China Tightens Financial Tap on Iran Oil Trade Ahead of Trump-Xi Talks
China is quietly pulling back where it matters most: money. Regulators have told the country’s biggest banks to halt new lending to five refiners hit by fresh US sanctions over Iranian oil links, people familiar with the matter said, signaling a cautious financial retreat even as Beijing publicly pushes back against Washington. The directive stops short of a full clampdown (existing loans stay intact), but it draws a clear line around new exposure.
The timing sharpens the stakes. President Donald Trump is set to press Xi Jinping on China’s continued purchases of Iranian oil at their upcoming Beijing meeting, even as US officials warn banks of secondary sanctions risk tied to such trade. Beijing, once again, is walking a tightrope as it projects defiance, invoking its “blocking” rules to counter US measures while simultaneously shielding its banking giants from threats that could jeopardize dollar access.

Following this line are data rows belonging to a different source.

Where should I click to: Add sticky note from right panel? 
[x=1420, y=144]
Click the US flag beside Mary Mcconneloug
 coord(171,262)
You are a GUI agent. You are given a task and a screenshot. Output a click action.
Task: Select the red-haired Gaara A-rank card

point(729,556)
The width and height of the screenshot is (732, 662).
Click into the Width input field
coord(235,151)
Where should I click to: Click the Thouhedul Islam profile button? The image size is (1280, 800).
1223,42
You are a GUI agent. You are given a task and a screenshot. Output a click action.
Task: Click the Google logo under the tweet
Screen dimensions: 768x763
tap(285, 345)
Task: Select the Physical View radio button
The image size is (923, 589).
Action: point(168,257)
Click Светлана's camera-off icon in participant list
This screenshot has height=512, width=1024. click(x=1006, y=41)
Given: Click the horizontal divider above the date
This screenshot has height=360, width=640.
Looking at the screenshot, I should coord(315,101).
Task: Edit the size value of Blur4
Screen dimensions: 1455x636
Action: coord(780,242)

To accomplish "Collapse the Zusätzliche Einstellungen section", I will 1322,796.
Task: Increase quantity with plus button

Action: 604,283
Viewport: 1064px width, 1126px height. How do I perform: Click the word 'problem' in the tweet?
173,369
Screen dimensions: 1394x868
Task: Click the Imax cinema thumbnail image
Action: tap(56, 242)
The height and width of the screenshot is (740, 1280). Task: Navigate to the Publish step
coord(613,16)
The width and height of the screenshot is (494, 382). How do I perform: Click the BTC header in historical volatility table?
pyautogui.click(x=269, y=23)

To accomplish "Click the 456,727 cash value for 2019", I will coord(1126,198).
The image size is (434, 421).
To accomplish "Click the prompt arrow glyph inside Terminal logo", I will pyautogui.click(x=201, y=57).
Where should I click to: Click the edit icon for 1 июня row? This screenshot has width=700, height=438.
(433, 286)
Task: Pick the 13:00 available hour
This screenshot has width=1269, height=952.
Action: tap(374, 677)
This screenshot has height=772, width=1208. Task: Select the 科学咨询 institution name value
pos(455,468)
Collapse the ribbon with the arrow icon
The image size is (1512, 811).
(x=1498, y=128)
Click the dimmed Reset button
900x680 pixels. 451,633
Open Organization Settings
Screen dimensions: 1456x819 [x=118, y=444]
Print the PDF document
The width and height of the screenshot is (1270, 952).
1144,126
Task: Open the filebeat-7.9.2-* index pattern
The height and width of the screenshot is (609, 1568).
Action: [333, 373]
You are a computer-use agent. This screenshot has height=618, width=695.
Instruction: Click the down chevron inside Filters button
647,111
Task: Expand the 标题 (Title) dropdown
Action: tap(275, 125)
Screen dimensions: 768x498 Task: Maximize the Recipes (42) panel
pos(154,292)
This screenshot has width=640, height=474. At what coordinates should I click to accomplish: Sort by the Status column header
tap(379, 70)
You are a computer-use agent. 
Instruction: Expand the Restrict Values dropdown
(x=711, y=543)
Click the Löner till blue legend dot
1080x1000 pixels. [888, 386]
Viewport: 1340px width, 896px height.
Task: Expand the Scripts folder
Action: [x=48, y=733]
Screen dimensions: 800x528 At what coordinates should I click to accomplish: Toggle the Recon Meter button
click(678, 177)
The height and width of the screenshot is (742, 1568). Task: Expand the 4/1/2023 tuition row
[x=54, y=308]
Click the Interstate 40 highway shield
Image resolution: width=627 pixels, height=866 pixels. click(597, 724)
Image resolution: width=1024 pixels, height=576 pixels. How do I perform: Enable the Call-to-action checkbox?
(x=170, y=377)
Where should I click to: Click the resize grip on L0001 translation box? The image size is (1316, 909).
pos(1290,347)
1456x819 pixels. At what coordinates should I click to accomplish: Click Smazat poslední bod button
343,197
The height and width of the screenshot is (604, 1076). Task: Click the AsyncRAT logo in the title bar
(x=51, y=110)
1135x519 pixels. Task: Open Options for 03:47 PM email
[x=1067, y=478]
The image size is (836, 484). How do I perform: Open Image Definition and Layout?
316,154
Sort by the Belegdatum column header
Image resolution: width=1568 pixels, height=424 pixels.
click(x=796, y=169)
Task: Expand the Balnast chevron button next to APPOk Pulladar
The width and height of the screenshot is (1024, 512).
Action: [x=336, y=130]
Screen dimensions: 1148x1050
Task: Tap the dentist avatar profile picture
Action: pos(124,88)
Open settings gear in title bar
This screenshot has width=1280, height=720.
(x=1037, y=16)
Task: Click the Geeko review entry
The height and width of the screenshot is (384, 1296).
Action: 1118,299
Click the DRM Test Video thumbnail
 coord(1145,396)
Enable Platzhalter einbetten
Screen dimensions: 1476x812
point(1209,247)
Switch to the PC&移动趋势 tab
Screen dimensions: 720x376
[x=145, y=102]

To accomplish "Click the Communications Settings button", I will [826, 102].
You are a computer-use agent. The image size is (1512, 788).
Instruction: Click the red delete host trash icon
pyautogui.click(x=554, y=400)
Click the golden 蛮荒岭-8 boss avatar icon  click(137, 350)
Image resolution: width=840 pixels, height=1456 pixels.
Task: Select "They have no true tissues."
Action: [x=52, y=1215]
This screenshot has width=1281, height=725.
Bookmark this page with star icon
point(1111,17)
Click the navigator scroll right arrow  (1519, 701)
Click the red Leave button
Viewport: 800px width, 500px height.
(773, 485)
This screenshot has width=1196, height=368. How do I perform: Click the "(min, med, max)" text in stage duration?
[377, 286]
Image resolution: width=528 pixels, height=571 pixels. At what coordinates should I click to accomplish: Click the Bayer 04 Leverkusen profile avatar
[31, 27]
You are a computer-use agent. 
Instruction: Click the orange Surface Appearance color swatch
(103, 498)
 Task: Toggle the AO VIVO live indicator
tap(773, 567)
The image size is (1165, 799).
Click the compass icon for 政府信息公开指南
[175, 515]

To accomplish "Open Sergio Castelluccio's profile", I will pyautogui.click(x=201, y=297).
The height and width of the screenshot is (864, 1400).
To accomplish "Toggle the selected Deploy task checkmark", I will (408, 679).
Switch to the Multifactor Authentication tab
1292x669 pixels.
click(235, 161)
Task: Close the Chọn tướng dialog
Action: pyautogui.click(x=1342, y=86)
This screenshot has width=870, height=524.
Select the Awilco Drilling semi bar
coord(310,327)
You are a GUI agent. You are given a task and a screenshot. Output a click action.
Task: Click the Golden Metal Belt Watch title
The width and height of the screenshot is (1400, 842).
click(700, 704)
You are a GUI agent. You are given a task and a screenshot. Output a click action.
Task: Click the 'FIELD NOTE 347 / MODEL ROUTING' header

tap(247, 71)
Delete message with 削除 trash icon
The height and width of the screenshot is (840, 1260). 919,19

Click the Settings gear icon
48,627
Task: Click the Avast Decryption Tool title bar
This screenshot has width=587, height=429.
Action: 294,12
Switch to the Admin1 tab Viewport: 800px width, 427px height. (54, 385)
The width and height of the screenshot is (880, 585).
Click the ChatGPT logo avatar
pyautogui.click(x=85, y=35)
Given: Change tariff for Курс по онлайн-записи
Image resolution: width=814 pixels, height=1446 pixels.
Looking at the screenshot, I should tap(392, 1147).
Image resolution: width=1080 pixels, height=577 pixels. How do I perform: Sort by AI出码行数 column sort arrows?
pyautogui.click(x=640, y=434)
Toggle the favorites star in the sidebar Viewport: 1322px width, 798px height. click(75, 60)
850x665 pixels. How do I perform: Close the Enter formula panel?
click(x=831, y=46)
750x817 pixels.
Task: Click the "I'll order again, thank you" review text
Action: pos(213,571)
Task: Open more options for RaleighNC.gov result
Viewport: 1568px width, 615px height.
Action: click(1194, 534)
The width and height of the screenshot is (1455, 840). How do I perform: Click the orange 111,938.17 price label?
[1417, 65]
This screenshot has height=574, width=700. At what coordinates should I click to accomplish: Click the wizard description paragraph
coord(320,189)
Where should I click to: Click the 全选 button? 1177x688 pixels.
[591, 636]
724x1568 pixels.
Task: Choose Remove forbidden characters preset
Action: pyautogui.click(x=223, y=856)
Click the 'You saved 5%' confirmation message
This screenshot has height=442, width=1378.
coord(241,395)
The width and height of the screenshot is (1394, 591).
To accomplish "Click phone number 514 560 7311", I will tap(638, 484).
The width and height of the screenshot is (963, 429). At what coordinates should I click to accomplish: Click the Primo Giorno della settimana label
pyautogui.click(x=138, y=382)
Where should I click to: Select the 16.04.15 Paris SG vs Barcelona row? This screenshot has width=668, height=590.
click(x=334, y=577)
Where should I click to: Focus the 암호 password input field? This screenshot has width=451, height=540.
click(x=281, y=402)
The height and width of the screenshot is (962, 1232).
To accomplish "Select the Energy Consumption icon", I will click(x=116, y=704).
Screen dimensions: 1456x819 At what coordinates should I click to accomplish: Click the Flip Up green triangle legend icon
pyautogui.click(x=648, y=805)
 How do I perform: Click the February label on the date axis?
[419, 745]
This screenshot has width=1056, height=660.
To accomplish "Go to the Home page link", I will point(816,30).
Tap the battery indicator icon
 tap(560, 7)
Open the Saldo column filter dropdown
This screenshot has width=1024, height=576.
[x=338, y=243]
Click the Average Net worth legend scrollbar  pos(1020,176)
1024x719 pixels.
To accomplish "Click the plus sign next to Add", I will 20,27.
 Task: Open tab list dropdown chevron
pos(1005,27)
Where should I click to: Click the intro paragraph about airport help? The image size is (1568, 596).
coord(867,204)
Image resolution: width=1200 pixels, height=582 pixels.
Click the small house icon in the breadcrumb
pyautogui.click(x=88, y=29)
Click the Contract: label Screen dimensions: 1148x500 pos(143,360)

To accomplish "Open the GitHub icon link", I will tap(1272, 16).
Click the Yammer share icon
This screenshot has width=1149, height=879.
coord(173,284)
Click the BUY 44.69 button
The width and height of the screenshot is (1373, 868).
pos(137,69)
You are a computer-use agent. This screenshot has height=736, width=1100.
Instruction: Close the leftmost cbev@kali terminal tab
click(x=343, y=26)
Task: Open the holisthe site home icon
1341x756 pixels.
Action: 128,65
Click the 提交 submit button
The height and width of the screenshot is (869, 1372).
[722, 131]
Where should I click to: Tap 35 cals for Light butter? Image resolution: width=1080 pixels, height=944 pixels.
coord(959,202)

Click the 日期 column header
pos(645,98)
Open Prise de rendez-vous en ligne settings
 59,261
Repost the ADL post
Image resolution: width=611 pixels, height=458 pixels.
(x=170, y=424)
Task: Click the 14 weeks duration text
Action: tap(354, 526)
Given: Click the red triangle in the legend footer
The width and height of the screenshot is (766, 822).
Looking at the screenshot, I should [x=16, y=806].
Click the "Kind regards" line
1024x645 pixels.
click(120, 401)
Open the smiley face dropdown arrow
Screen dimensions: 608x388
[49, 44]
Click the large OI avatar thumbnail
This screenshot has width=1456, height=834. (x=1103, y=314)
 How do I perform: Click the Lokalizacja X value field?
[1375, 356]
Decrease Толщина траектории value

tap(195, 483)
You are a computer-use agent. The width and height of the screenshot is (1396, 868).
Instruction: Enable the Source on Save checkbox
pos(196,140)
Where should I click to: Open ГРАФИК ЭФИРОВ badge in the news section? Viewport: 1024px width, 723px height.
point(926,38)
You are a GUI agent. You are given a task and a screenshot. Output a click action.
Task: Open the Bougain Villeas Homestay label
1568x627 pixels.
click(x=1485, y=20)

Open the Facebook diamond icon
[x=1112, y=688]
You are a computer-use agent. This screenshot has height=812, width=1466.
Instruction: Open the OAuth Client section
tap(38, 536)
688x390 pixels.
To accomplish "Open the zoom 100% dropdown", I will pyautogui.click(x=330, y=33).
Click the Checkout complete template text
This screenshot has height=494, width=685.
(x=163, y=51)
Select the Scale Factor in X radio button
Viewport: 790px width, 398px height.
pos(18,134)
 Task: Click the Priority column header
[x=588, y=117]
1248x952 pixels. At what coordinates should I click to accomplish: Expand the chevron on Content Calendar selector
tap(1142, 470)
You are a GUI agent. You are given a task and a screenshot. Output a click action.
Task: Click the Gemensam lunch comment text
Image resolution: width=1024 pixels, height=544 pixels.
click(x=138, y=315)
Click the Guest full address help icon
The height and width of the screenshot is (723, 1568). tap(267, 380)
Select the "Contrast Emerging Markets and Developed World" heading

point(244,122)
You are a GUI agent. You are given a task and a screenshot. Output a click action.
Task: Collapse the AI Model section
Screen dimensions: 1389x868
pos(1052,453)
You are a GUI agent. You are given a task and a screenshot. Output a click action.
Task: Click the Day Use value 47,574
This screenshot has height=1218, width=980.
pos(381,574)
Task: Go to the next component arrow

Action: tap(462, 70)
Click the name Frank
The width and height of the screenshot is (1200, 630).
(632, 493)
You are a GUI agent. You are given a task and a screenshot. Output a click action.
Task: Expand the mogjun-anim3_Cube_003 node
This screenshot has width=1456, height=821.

Meanwhile, Washington may be exploring an off-ramp. The US and Iran are circling a tentative framework that could reopen the Strait of Hormuz and ease port restrictions, a person familiar with the talks said, as Trump looks to cool a conflict that has driven up energy prices and dented his political standing. Nothing is agreed yet, but the contrast is striking as threat of sanctions tighten and diplomacy flickers.